TASK DIRECTIONS — Write out the data exactly from its first line onward, ending with the line in which "Click the spectral reading tooltip box" appears.

╭──

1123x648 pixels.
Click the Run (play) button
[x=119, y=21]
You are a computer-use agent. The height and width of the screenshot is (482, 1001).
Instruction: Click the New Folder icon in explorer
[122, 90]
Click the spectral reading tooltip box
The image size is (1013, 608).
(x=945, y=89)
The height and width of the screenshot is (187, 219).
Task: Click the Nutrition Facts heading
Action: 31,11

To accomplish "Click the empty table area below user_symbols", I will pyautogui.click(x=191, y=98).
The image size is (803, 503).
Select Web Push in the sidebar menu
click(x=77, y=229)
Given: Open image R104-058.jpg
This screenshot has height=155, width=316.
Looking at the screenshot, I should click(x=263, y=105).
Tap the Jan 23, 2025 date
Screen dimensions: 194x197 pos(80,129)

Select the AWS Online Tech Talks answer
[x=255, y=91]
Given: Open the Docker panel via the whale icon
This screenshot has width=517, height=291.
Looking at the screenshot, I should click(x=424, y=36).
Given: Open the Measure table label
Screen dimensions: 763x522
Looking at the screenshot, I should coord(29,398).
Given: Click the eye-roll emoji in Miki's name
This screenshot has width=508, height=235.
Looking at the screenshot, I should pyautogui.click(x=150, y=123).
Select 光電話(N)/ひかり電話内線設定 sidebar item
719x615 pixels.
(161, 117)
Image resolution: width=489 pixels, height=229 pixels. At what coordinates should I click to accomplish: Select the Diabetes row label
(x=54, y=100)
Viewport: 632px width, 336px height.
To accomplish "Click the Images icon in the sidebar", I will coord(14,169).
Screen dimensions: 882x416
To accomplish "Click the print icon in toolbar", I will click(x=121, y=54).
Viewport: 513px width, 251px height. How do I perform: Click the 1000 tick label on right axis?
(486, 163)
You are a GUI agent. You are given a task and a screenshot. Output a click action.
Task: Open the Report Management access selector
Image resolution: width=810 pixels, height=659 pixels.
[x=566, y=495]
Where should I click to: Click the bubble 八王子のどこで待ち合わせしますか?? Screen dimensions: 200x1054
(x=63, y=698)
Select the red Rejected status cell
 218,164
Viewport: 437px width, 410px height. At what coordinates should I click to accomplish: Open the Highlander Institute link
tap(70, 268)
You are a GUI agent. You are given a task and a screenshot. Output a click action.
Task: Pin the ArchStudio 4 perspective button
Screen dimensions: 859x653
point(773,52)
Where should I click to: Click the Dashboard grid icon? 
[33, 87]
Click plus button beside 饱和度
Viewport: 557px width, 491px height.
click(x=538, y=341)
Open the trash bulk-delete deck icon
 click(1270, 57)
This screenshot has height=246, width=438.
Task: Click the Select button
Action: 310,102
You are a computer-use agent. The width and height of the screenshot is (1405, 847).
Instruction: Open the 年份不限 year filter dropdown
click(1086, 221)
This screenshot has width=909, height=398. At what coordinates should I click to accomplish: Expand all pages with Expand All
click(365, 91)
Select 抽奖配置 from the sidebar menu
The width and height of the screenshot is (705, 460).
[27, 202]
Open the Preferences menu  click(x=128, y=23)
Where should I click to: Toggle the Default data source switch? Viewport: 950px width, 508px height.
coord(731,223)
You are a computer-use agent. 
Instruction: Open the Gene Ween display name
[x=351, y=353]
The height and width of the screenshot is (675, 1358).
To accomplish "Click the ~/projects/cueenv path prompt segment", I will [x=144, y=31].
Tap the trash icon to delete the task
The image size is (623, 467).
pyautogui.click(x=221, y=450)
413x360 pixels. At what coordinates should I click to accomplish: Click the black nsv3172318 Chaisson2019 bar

╰──

EXPECTED ANSWER —
1123x648 pixels.
Click the Run (play) button
[x=119, y=21]
You are a computer-use agent. The height and width of the screenshot is (482, 1001).
Instruction: Click the New Folder icon in explorer
[122, 90]
Click the spectral reading tooltip box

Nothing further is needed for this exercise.